## Written task:
Render the part of the entries that opens with the line containing "Given: Copy the Screen_center coordinates" and runs through the end of the entries, both ends included, as a Markdown table with the columns Row and Entry line, skipping blank lines. Leave the pictures out of the answer.

● ● ● ● ● ● ●

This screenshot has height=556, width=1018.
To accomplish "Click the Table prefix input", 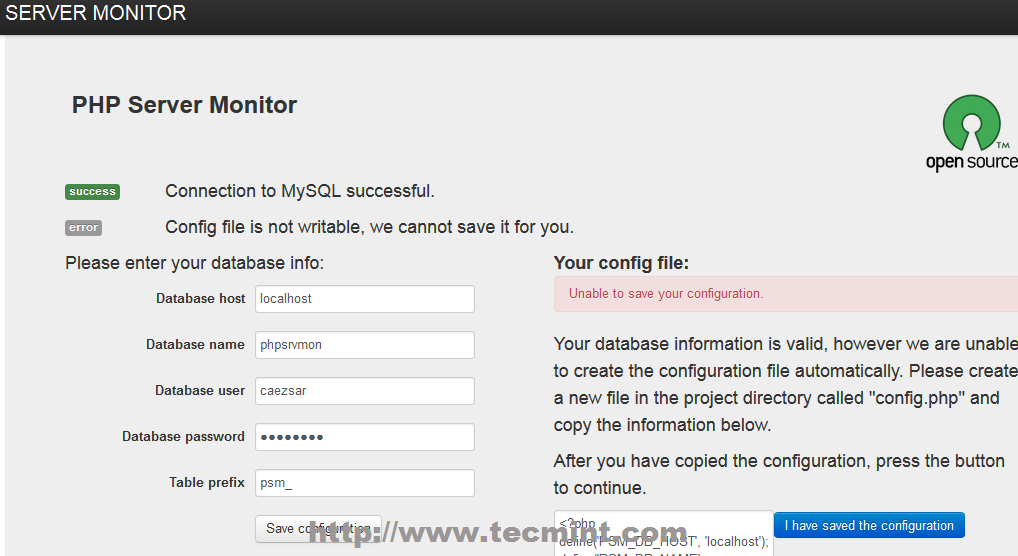I will [364, 483].
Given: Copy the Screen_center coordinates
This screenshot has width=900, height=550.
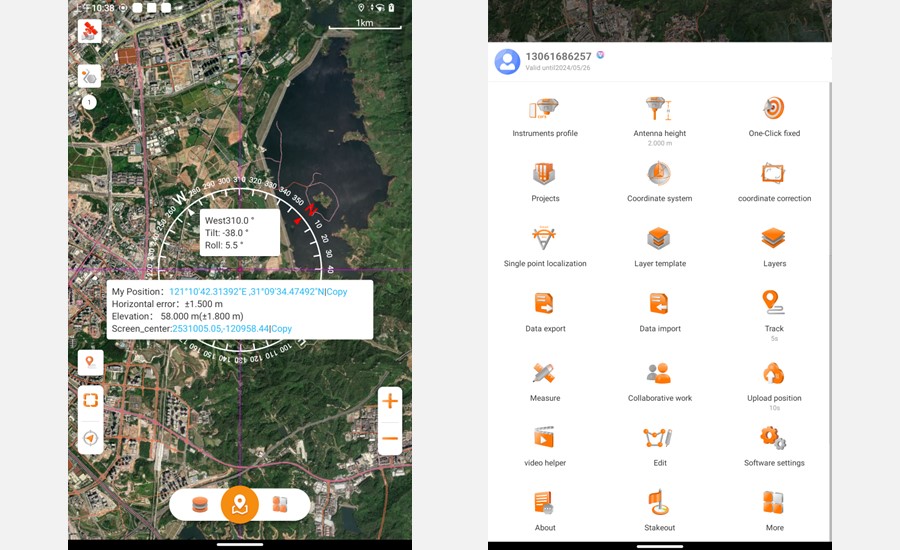Looking at the screenshot, I should coord(282,328).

● ● ● ● ● ● ●

## Answer to the task:
| Row | Entry line |
|---|---|
| 1 | Given: Copy the Screen_center coordinates |
| 2 | This screenshot has width=900, height=550. |
| 3 | Looking at the screenshot, I should coord(282,328). |